Stored items
————
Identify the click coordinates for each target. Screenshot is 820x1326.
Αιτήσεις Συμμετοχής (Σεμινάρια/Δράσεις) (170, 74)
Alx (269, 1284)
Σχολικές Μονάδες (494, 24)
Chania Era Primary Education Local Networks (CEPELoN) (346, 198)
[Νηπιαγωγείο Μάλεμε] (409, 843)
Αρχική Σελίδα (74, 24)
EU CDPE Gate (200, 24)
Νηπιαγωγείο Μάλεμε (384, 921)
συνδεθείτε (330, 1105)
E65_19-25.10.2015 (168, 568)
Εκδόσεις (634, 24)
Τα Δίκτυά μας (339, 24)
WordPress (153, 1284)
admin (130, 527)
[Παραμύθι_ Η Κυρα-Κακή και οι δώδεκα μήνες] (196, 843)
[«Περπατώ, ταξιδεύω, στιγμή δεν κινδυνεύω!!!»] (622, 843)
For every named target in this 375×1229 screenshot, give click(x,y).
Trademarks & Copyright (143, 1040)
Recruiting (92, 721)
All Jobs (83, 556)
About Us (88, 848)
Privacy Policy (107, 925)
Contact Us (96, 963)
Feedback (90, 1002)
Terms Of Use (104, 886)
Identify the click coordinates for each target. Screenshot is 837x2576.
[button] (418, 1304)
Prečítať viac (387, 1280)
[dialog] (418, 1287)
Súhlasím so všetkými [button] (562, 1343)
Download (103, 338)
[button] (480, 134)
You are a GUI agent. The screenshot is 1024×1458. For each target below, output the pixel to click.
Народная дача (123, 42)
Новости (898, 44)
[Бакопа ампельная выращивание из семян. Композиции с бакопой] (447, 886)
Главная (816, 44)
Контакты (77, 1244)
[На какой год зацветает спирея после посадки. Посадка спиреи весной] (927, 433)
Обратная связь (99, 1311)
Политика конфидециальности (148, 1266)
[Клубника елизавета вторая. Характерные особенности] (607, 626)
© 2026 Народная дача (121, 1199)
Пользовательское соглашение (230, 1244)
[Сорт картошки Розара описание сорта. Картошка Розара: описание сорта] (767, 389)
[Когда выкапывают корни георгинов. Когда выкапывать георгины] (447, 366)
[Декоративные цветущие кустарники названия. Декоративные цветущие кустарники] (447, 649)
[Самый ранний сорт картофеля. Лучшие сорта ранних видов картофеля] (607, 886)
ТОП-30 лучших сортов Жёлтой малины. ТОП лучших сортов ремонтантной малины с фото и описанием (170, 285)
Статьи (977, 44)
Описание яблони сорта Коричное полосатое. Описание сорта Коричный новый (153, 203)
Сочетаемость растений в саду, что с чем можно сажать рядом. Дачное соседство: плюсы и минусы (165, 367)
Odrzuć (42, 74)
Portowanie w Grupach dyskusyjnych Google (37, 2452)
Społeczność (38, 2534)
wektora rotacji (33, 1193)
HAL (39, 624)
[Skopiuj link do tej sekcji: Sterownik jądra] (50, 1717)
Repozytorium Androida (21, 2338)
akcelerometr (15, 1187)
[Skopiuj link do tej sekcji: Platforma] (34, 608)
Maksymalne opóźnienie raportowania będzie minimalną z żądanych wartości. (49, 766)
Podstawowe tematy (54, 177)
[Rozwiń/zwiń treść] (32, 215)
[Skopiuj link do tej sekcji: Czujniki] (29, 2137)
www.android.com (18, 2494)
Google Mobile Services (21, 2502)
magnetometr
————
Requirement:
Using the records above, copy each line that contains "button".

Your solution:
[button] (418, 1304)
Súhlasím so všetkými [button] (562, 1343)
[button] (480, 134)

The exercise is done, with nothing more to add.